▸ **Text segment**:
§ §

Metal Sludge: So Axl was a loyal friend?

Marc Canter: Very loyal. He came to my wedding on March 4, 1989 at the Hilton Hotel, and he wore a suit, gave us a $200 gift certificate from Shaper Image and played the piano at the wedding. It’s on my wedding video. He played “November Rain” at my wedding two years before the song came out – I think I actually first heard it in 1985 – which is weird because there’s a wedding scene in the “November Rain” video. The funny thing is, of course we were all wondering if Axl was going to be late to my wedding because you know Axl, he’s always late, but Axl Rose was on time to my wedding. And like I said, he was wearing a suit. Slash showed up, too, but he was wearing a leather jacket. He was dressed as himself! [laughs]

Axl is 100 percent about what he sees in his head as right and wrong. During the riots in 1991, I was on the roof with guns, protecting Canter’s, our property, because they were burning places down, and Axl called my wife and asked how Canter’s was doing. He was said he was on the way, but my wife told him we were OK. He also offered to send the Guns N’ Roses security team to Canter’s to help me.

Metal Sludge: Do the Guns N’ Roses guys still come to Canter’s?

§ §

▸ **Exercise directions**: In the interview excerpt, which song did Axl play on the piano at Marc Canter's wedding?

▸ **Provided records**:
§ §

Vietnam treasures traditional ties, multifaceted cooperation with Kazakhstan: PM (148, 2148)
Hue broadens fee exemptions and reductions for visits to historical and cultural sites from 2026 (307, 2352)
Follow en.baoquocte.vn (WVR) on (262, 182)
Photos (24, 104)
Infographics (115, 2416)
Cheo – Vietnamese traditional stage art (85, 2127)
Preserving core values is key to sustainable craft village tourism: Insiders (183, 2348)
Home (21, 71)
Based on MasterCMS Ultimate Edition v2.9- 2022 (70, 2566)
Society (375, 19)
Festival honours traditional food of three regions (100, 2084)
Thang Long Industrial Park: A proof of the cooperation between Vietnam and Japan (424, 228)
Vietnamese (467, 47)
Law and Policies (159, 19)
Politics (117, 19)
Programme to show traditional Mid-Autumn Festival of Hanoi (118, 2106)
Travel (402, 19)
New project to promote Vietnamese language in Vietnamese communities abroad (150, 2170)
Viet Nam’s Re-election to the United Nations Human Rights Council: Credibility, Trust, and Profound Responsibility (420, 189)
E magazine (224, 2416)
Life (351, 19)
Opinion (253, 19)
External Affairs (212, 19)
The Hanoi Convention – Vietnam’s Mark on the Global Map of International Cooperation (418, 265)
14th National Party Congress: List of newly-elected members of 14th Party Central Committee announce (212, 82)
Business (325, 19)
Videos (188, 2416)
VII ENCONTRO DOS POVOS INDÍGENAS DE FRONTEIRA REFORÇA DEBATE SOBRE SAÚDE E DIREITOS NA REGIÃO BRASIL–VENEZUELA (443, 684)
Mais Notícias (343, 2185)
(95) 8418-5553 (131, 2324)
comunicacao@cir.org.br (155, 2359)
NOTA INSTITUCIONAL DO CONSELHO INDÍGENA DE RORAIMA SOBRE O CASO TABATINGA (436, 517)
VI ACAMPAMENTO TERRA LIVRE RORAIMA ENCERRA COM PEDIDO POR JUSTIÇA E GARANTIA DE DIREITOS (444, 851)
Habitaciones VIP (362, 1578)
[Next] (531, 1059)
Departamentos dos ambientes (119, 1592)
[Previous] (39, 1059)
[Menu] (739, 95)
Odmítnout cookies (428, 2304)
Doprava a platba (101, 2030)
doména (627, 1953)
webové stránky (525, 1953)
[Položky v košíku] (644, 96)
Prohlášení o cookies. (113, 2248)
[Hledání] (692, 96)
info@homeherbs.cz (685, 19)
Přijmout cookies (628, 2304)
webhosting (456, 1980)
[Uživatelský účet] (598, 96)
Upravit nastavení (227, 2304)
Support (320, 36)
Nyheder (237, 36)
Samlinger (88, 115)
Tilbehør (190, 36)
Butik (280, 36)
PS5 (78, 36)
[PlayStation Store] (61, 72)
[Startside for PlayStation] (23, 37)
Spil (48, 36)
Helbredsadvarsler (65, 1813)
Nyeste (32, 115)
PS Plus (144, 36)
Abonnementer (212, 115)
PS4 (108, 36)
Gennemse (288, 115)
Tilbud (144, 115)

§ §

▸ **Written answer**: "November Rain"